> WHAT YOU NEED TO DO
List each line of the listing below that contains the word "Select", copying every such line in full.

--------------------------------

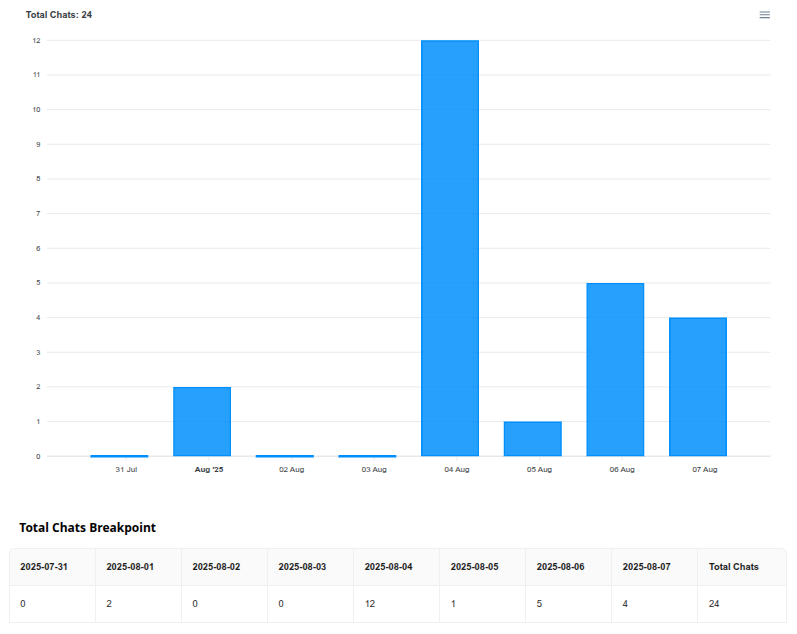Screen dimensions: 797x634
Task: Select the 06 Aug blue bar
Action: (x=615, y=369)
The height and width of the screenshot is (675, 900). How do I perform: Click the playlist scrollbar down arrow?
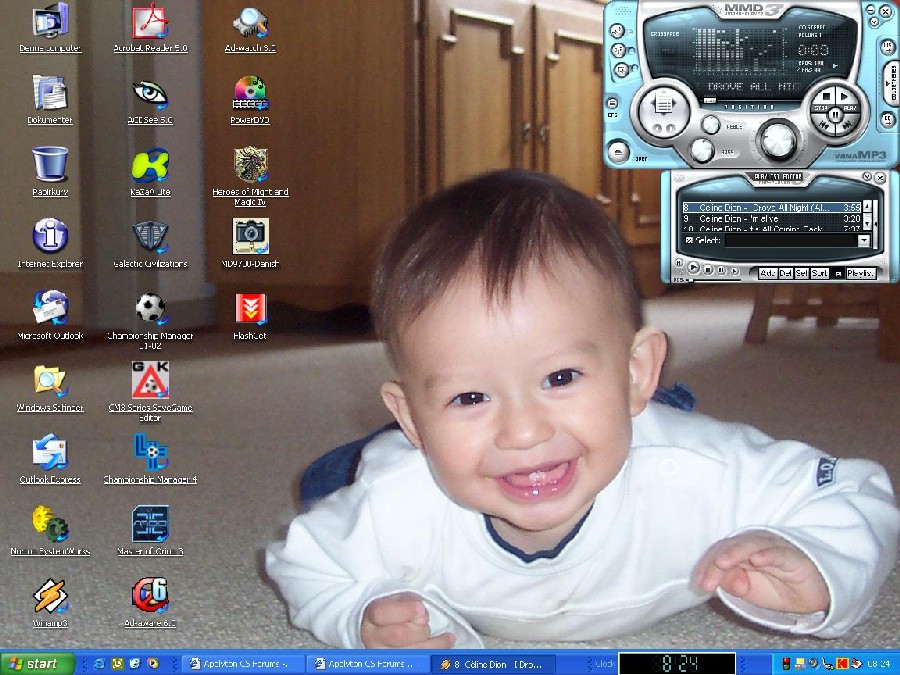click(867, 224)
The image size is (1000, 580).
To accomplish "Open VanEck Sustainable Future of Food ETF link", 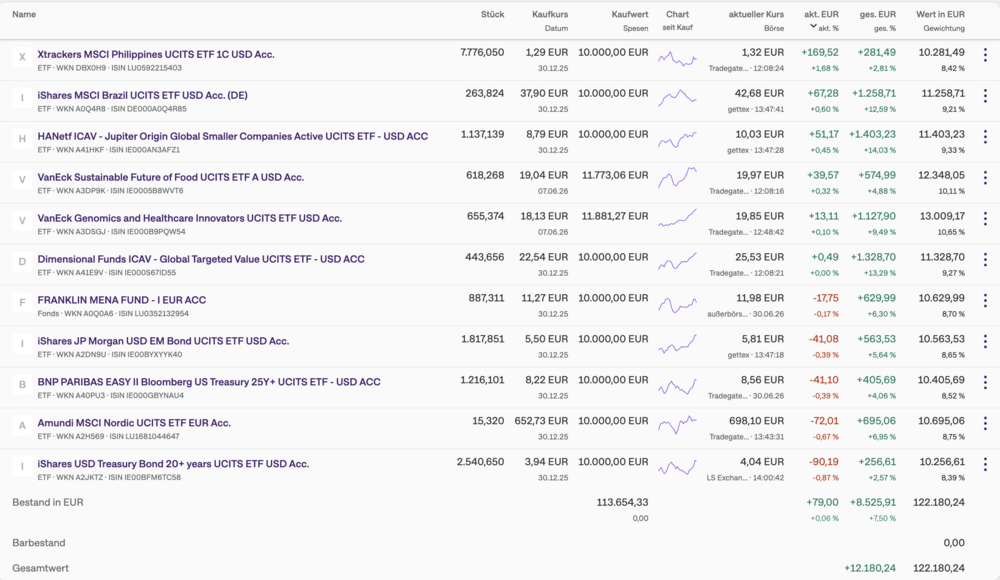I will [x=170, y=177].
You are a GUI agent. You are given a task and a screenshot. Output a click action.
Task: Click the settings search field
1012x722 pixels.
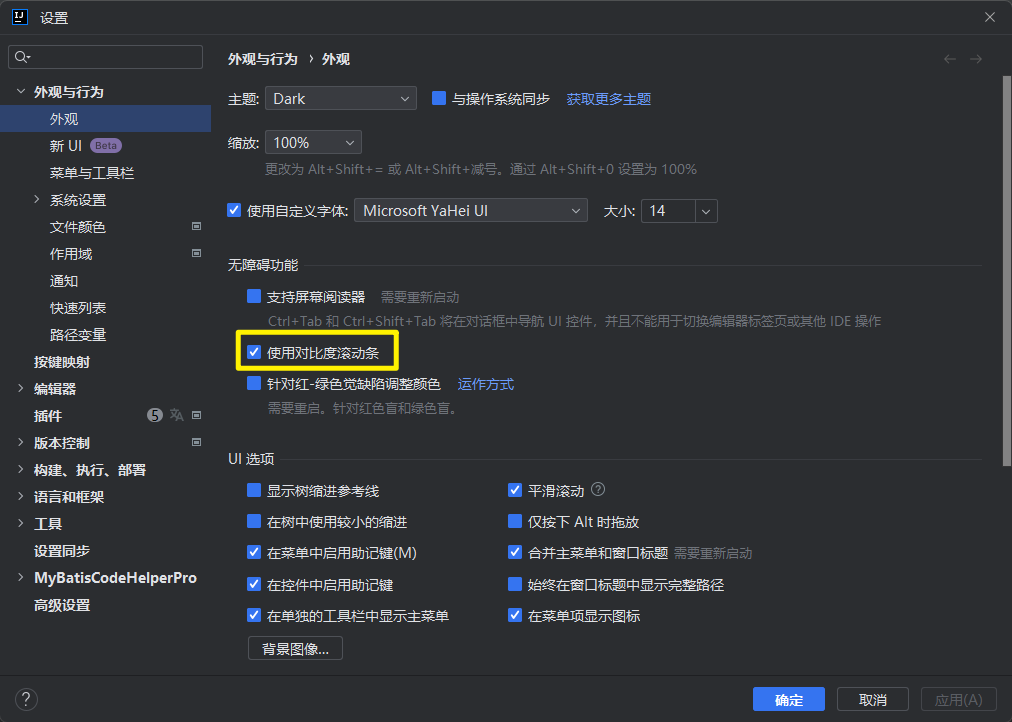click(x=106, y=57)
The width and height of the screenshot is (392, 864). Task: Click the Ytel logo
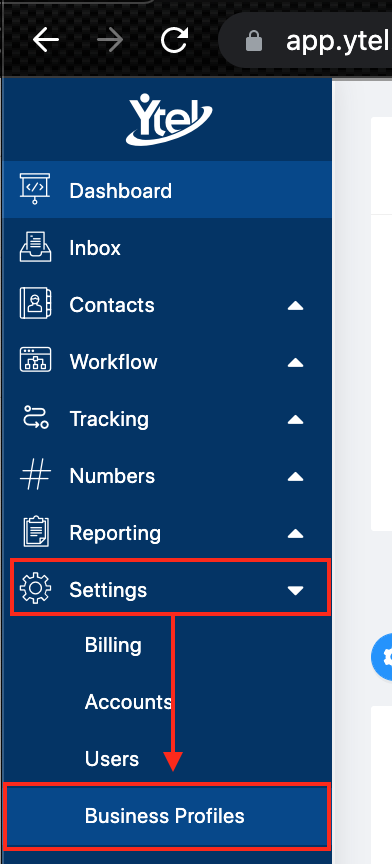click(x=169, y=119)
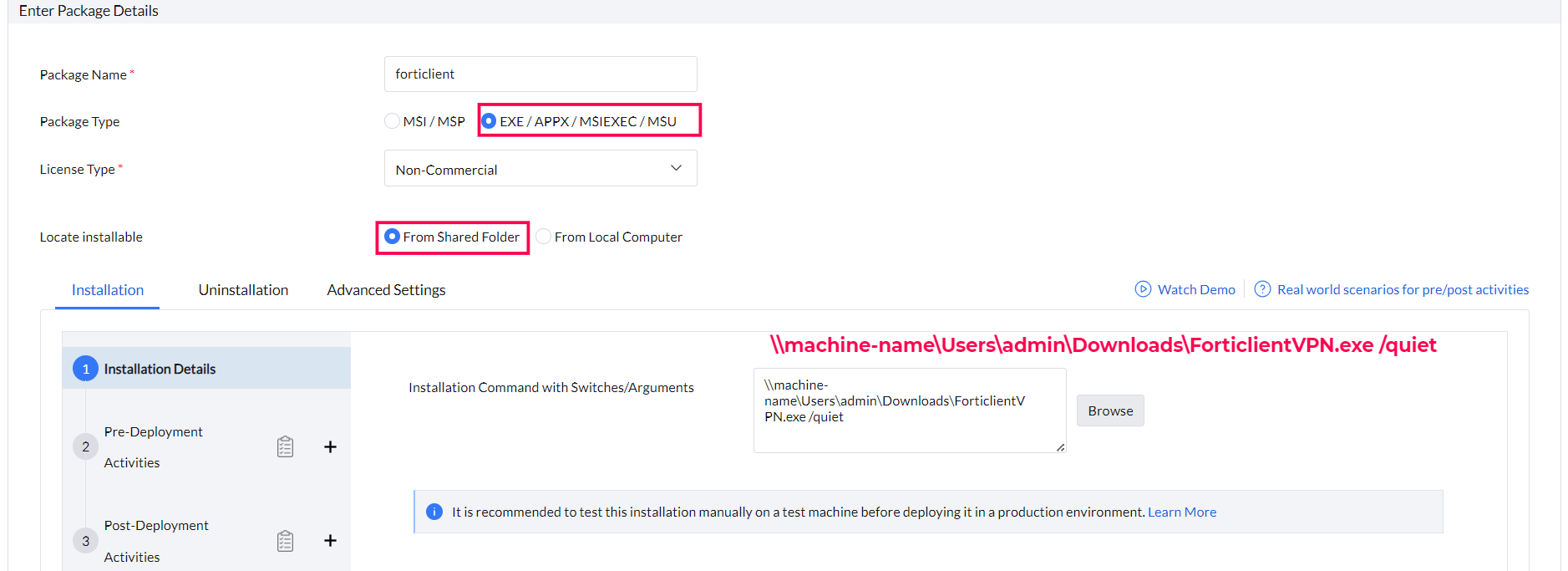1568x571 pixels.
Task: Click the step 1 Installation Details circle
Action: pos(85,369)
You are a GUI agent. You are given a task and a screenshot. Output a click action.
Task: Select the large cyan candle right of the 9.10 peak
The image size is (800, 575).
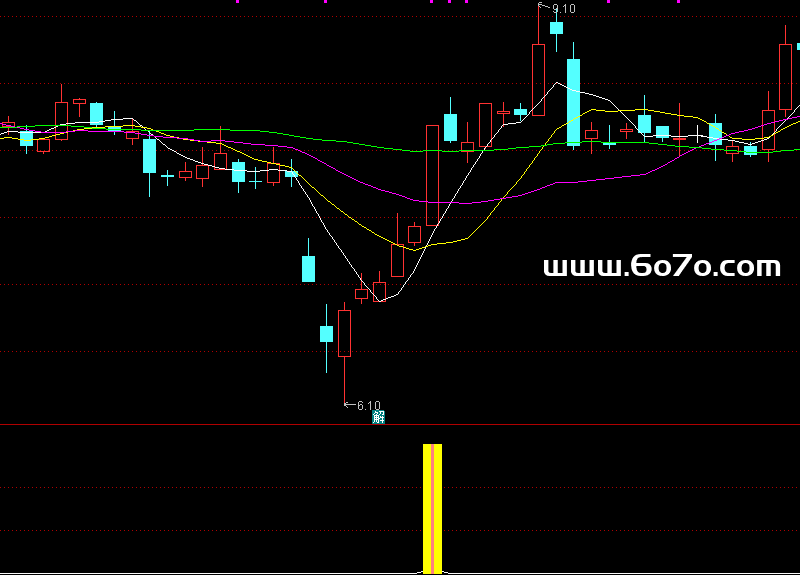click(x=573, y=102)
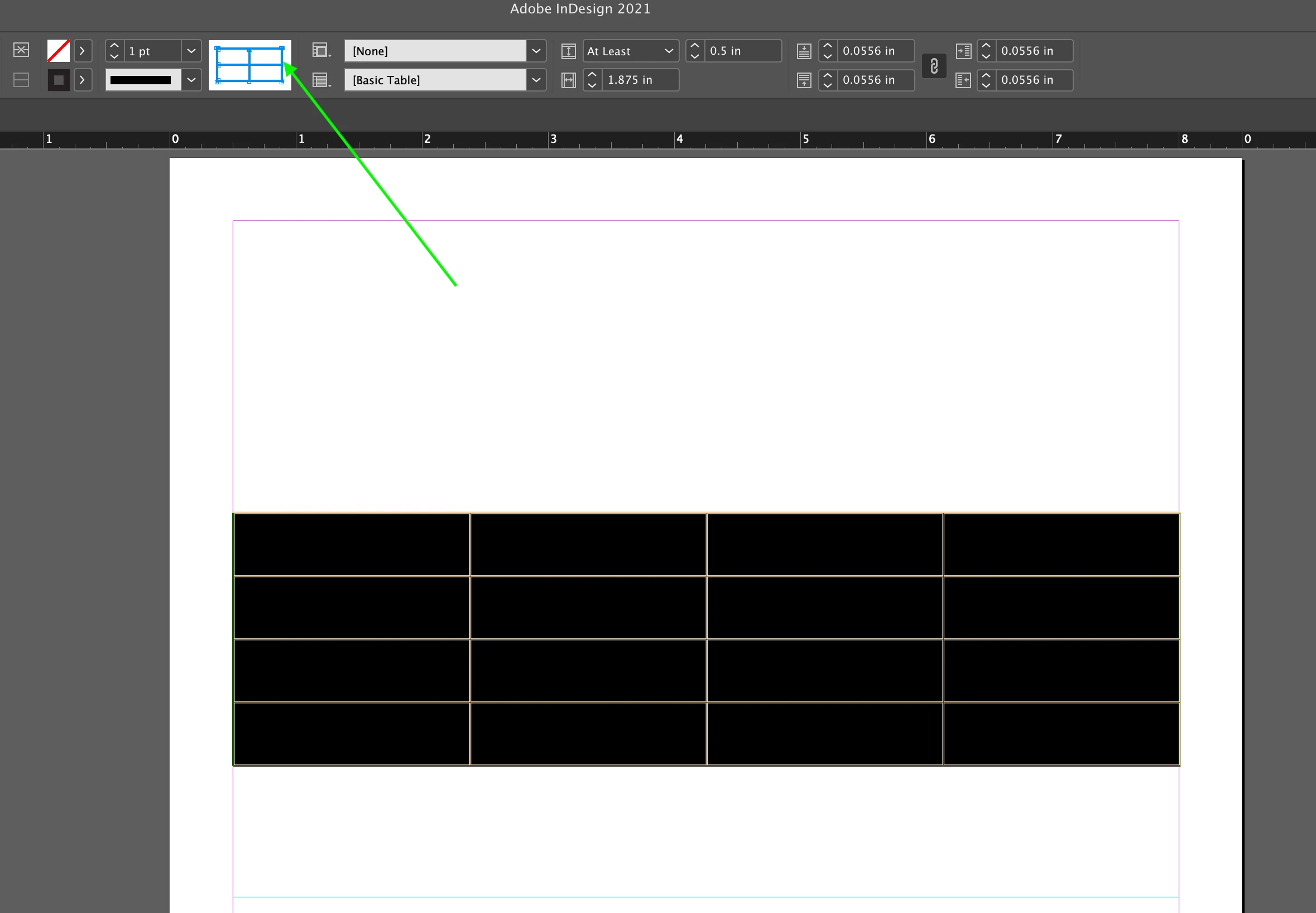This screenshot has width=1316, height=913.
Task: Click the column width icon
Action: (x=568, y=80)
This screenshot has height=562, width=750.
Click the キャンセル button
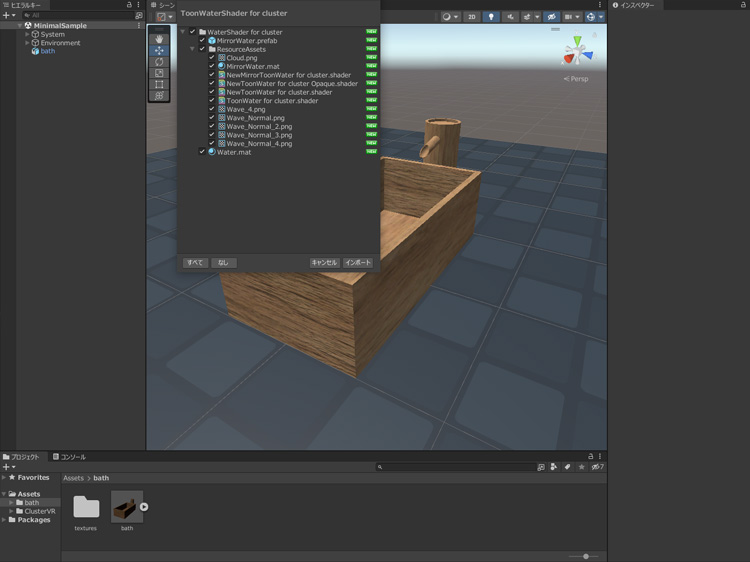tap(324, 263)
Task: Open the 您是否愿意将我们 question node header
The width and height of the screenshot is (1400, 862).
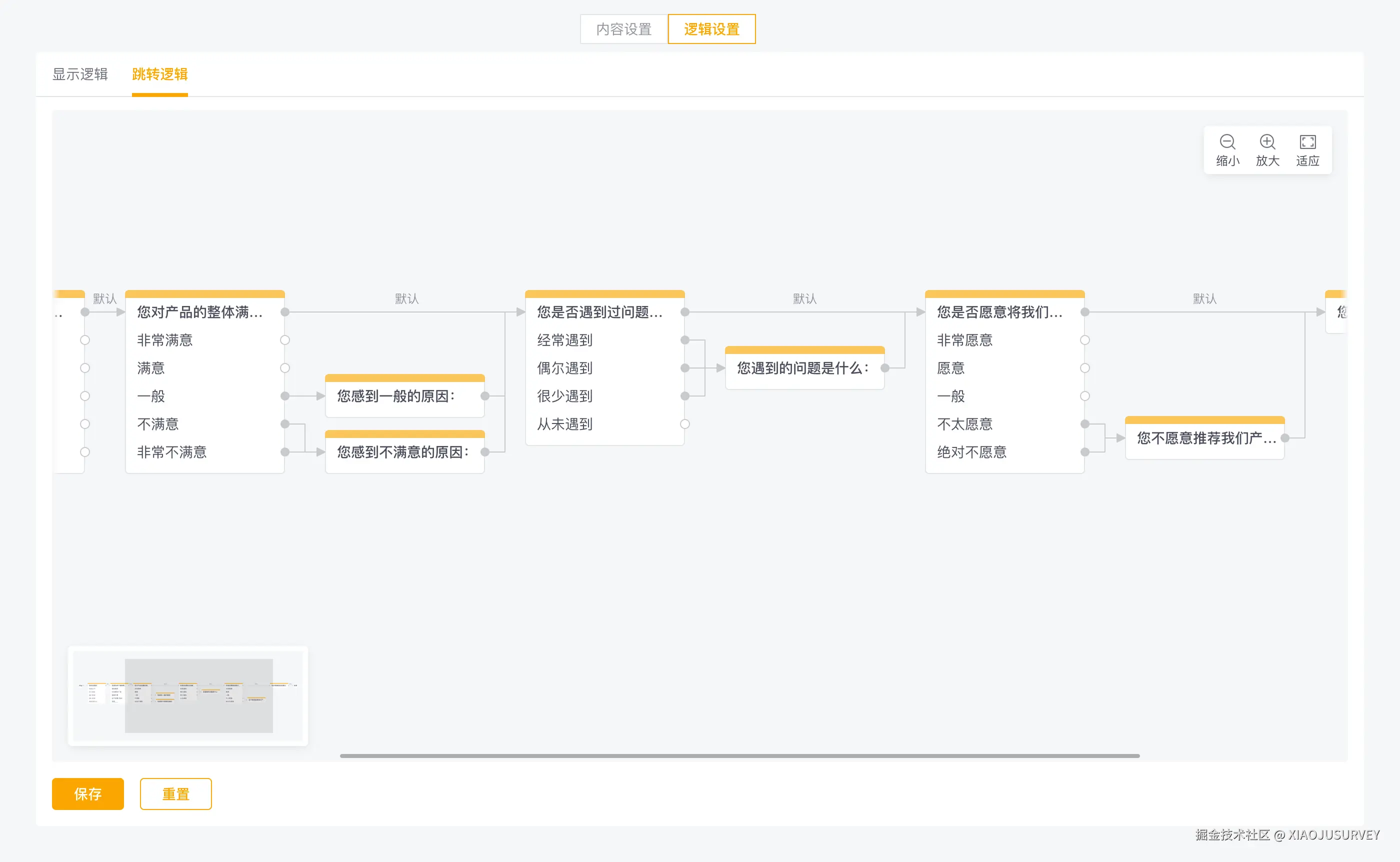Action: click(1000, 312)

--------------------------------

> RESULT OF THIS EXERCISE
Task: Select the 06 Aug blue bar
Task: Select the large cyan candle right of the 9.10 peak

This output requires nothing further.